Read Jinx On The Divide Online
Authors: Elizabeth Kay
Tags: #Fantasy, #Fiction, #Action & Adventure - General, #Children's Books, #Magic, #Juvenile Fiction, #Fantasy & Magic, #Ages 9-12 Fiction, #Children: Grades 4-6, #Humorous Stories, #Science Fiction; Fantasy; Magic
It wasn't Fuzzy. It was a fire-breather -- a fire-breather without a saddle, or a harness, or the name of a travel company painted on its side. And it was heading straight for him.

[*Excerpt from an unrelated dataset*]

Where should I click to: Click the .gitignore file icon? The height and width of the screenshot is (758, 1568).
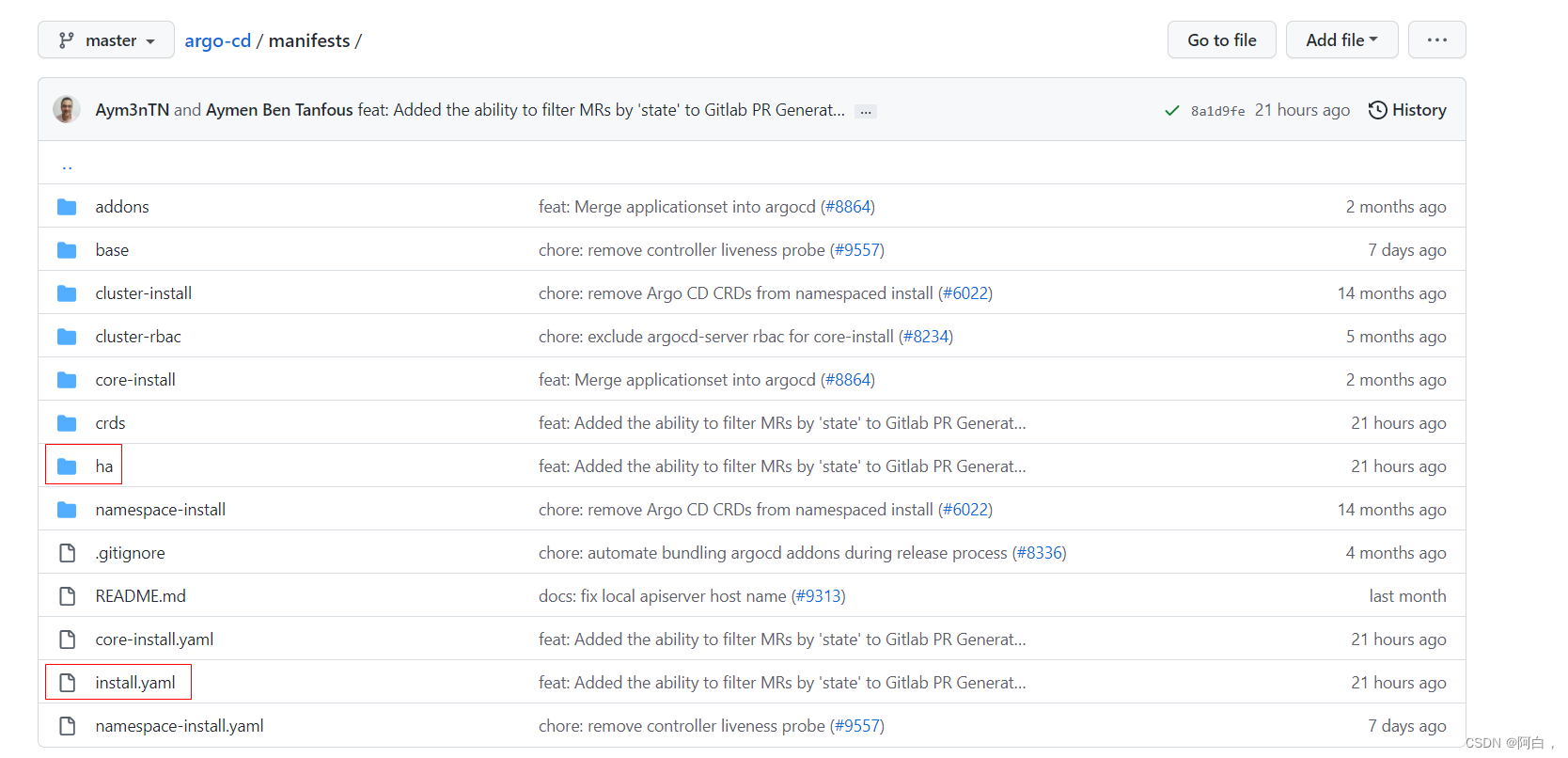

Ironclaw leaped into the air, doing the first vertical takeoff he'd done for decades, and hovered on an updraft. The fire-breather overshot and skidded to a halt on the ledge. It turned its head toward him, its bloodred eyes pinpointing his position, and breathed out a jet of flame. Ironclaw flapped his wings furiously and rose higher. The fire-breather was hunting
him.
The sheer nerve of it! He was so incensed that he didn't take the sensible option and turn tail. He just hovered there, out of reach of the beast's breath, but close enough to take a good look at it with his magnifying vision. What he was looking for was some evidence of the corporation that employed it, because he fully intended to report its behavior to the appropriate authorities. It was outrageous behavior, absolutely outrageous. Perhaps the creature was mentally ill, because it certainly wasn't old and doddery and two kidneys short of a pot pie. Nor had it downsized and decided to retire here; it was far too young. It was in tip-top condition, and it looked very mean indeed, although it didn't seem inclined to chase him into the air -- which showed some sense, at least. Fire-breathers were no match for brazzles in the air; they couldn't maneuver as well, and they were usually rather leery of them. Scared, even. Your average fire-breather was something of a coward.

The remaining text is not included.